WHAT NEEDS TO BE DONE: Arrange everything in the listing from the line containing "Switch to the DOM.RIA Архивные tab" down to the line containing "coord(10,365)" as a Markdown table with the columns Row and Line, numbering the rows and leaving out any blank lines.

═══ SUPPLIED MATERIAL ═══

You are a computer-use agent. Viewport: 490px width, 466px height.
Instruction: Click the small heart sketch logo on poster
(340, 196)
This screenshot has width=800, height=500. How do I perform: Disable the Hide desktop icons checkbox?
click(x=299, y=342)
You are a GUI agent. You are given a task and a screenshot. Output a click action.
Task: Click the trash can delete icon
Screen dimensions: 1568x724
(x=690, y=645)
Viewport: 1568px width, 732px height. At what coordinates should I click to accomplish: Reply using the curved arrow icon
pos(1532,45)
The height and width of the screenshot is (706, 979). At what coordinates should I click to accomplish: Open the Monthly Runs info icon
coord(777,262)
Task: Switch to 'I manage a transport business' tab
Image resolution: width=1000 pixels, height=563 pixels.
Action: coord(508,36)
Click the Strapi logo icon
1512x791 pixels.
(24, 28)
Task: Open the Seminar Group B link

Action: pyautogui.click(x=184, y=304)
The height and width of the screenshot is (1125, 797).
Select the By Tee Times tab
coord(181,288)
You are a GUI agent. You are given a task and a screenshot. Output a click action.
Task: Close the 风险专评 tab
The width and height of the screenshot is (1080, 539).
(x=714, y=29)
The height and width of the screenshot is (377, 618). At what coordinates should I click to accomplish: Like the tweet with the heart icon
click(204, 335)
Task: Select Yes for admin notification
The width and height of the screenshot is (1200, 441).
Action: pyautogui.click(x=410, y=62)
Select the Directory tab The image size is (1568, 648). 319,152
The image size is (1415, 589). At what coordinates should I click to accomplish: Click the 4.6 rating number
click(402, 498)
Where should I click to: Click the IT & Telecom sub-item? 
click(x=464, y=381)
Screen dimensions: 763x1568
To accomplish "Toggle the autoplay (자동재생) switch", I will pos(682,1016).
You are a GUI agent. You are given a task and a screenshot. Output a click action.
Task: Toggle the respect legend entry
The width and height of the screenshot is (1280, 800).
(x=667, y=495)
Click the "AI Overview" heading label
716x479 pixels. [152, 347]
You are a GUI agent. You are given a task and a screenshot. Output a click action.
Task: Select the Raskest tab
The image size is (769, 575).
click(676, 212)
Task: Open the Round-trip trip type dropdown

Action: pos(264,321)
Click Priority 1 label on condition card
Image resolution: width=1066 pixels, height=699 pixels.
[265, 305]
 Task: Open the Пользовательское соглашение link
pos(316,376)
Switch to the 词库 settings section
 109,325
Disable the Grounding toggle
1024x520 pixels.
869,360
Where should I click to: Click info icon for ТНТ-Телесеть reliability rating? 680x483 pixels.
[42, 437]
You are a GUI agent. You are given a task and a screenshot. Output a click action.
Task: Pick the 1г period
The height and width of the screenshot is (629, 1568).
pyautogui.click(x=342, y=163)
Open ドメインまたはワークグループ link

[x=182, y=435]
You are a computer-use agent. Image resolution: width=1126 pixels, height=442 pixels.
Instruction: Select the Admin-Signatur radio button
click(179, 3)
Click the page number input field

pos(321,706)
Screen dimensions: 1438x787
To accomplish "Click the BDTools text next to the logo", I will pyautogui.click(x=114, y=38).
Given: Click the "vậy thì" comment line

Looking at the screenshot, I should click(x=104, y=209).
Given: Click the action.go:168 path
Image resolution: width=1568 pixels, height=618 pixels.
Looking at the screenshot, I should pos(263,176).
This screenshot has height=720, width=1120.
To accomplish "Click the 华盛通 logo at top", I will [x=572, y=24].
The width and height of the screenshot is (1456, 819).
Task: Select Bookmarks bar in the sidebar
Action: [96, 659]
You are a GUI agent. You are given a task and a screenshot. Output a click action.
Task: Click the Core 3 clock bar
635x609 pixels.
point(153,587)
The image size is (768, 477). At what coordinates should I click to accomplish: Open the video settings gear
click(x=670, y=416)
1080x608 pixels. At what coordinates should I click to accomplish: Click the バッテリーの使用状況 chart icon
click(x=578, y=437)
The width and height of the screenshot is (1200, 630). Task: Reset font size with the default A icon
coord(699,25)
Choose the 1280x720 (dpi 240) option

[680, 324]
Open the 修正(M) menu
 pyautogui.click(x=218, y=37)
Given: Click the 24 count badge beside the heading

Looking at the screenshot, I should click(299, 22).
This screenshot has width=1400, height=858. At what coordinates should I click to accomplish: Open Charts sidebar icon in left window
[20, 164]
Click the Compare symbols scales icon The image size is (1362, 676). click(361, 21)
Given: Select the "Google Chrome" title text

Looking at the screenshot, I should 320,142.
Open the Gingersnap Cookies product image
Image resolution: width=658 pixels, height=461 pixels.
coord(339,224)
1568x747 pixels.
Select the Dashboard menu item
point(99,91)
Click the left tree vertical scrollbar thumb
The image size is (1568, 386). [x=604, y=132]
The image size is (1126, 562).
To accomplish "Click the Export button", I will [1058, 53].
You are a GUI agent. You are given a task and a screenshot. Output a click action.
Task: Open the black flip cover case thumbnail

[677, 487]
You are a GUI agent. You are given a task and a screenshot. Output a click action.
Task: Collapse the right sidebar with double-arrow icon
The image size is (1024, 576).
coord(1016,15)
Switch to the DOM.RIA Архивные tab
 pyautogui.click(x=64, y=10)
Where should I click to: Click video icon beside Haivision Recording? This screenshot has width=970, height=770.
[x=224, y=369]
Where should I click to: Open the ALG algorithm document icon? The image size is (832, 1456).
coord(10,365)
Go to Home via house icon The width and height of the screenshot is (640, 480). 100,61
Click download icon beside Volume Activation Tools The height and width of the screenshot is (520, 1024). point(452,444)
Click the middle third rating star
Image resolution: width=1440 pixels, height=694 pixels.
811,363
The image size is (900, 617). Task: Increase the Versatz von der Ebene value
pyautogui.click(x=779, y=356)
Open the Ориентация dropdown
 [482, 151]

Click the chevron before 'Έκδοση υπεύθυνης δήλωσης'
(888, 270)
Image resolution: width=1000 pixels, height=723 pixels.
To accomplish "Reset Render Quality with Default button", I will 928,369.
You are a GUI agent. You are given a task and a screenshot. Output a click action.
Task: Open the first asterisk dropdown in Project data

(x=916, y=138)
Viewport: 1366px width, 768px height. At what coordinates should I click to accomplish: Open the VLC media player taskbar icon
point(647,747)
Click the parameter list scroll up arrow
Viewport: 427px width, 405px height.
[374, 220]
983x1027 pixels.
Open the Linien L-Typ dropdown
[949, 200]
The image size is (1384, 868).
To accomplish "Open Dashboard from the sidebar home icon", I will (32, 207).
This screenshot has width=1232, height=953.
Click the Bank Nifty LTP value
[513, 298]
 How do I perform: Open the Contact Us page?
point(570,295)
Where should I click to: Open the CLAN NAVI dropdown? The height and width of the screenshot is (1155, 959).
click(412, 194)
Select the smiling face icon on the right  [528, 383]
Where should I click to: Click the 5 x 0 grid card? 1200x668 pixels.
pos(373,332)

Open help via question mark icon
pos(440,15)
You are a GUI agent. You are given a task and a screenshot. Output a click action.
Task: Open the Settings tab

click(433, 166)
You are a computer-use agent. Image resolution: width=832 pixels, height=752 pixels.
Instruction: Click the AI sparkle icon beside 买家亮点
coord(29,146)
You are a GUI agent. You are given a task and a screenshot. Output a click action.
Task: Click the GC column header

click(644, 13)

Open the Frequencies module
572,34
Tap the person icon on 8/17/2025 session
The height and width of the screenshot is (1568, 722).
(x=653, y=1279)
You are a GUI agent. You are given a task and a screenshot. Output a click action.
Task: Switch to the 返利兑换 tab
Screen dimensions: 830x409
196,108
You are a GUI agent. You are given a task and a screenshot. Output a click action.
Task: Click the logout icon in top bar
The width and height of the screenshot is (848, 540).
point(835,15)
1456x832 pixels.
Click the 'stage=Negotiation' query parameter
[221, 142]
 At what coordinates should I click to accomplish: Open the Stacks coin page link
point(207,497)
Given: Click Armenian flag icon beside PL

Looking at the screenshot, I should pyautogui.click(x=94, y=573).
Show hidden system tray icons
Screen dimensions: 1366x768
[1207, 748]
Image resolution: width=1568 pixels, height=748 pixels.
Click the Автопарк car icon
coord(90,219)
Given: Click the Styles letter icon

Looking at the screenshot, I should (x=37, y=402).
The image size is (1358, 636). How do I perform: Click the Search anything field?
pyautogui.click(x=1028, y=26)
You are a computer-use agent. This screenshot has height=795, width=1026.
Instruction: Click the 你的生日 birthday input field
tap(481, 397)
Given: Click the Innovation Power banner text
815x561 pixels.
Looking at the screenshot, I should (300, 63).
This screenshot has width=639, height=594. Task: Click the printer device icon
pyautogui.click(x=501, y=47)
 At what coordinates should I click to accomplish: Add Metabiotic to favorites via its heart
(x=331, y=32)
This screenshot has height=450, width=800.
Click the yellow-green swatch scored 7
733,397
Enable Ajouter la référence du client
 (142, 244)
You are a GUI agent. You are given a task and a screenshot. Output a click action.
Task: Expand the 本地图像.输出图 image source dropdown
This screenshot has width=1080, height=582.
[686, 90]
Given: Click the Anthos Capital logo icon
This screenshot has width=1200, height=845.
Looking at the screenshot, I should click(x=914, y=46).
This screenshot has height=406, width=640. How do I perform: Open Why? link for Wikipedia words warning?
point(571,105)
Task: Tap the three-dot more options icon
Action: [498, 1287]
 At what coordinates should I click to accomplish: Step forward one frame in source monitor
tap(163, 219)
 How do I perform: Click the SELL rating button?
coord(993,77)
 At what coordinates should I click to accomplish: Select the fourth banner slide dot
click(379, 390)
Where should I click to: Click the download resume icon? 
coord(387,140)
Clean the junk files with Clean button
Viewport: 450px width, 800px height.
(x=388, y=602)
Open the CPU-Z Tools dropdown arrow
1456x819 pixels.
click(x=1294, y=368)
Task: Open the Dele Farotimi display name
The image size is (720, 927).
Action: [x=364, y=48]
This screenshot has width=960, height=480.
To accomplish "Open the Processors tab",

═══

FULL RESPONSE:
| Row | Line |
|---|---|
| 1 | Switch to the DOM.RIA Архивные tab |
| 2 |  pyautogui.click(x=64, y=10) |
| 3 | Where should I click to: Click video icon beside Haivision Recording? This screenshot has width=970, height=770. |
| 4 | [x=224, y=369] |
| 5 | Where should I click to: Open the ALG algorithm document icon? The image size is (832, 1456). |
| 6 | coord(10,365) |